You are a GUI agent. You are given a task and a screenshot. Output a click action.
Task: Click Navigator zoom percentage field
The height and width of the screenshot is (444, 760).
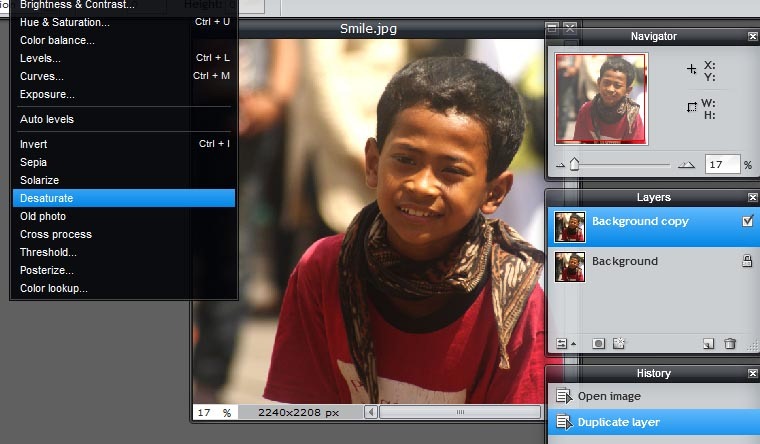722,164
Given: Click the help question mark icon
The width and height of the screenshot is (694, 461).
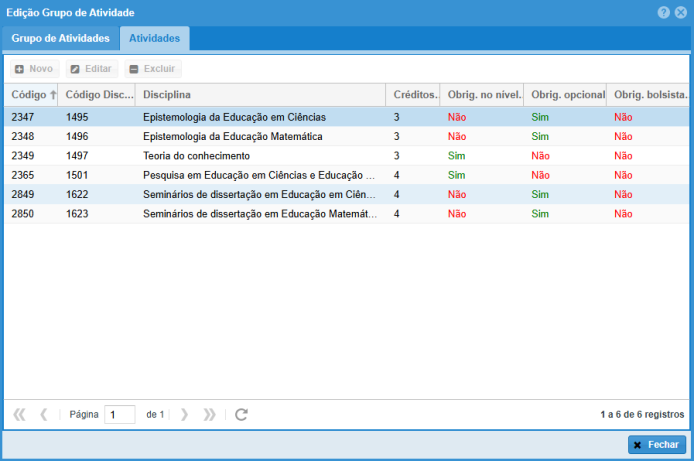Looking at the screenshot, I should [663, 12].
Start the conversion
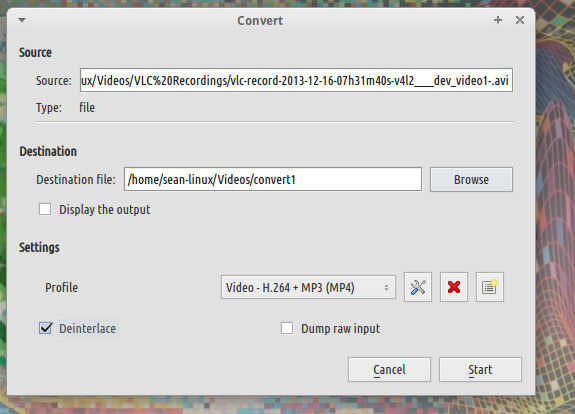The image size is (575, 414). tap(480, 369)
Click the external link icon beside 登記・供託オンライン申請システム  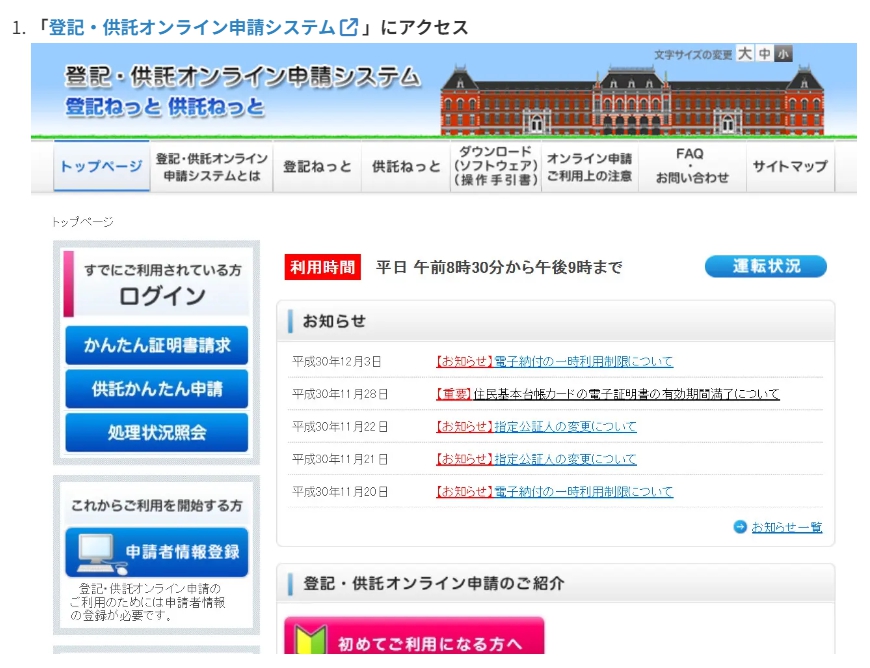[x=349, y=27]
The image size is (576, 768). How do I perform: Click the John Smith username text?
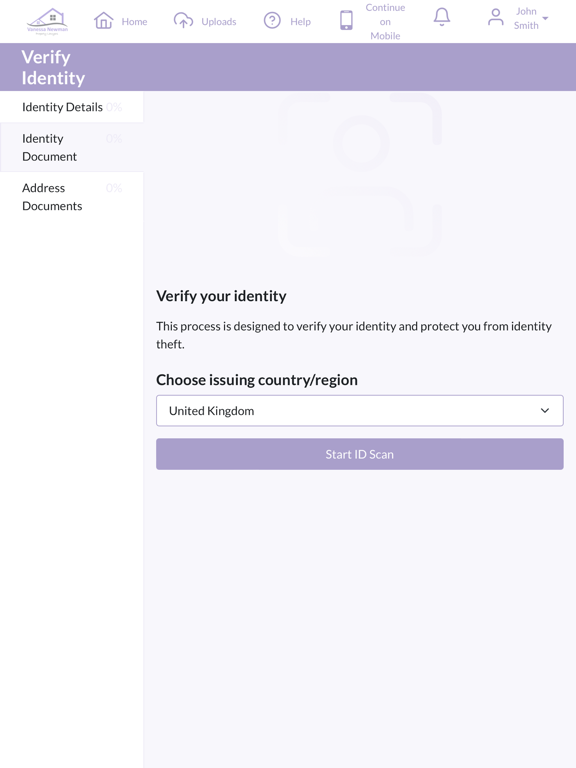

DESCRIPTION OF THE TASK
Beginning with the first line of the records and ending with the line that contains "Given: Click the help question mark icon", reproduce every line exactly, omitting pictures and adding nothing.

SOLUTION FOR THIS PROBLEM
You are a GUI agent. You are given a task and a screenshot. Output a click action.
Task: Click Navigator zoom percentage field
The height and width of the screenshot is (444, 760).
722,164
Given: Click the help question mark icon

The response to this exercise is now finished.